Book Review: The McBain Brief by Ed McBain

To begin with, I want to admit that I love Ed McBain’s 87th Precinct novels. McBain’s mastered the novel form and can inject his lyrical descriptions of the City, he can explore characters at length (both in one novel and in the series), and can add secondary characters with a few deft brush strokes. He’s the master of the quick read, and contrary to what English Teachers everywhere might think, it’s not that smutty.

However, the short story collection The McBain Brief is not an Ed McBain book. As “Ed McBain” says in the introduction, most of these stories were published under Evan Hunter or his other pseudonyms originally. This means, of course, that the stories will lack the Ed McBain voice, although many of the characteristics are there: The recreated documents, the cops with Italian names, the city (although in the stories, it’s really New York, not New York rotated 90 degrees).

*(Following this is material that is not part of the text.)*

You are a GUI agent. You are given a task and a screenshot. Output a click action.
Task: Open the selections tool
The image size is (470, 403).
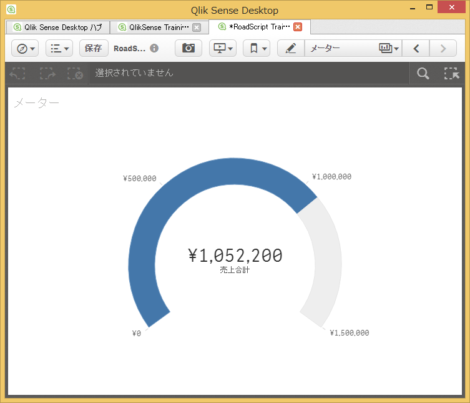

But the flavor of the stories isn’t McBain. Some of them date from the 1950s, when Evan Hunter was first starting his Ed McBain line of books, so the writing and plotting are rudimentary. I wrote stories like some of these back in high school, when I was reading Ed McBain and trying to imitate the police procedural, or at least the police detective, style (and may the Roger Williams/John Regen stories remain buried until my heirs want to exhume them to squeeze an extra book, The Early Noggle, out of my desiccated corpse).

This book’s got:

  • “Chalk”, the study of a sudden murder perpetrated by a madman, told in a psychotic flashback. These days, this goes straight to video.
  • “Eye Witness”, a short piece that’s obvious from the minute it starts.
  • “A Very Merry Christmas”, a brutal, senseless piece about a brutal, senseless murder. Perhaps it’s the point, but the tedium’s not the message, marshal.
  • “The Confession”, another obvious bit that mirrors something I wrote twice in high school. I wrote “Vigilante” in English for fun and in Spanish because I needed something to kill (hem) four pages for composition.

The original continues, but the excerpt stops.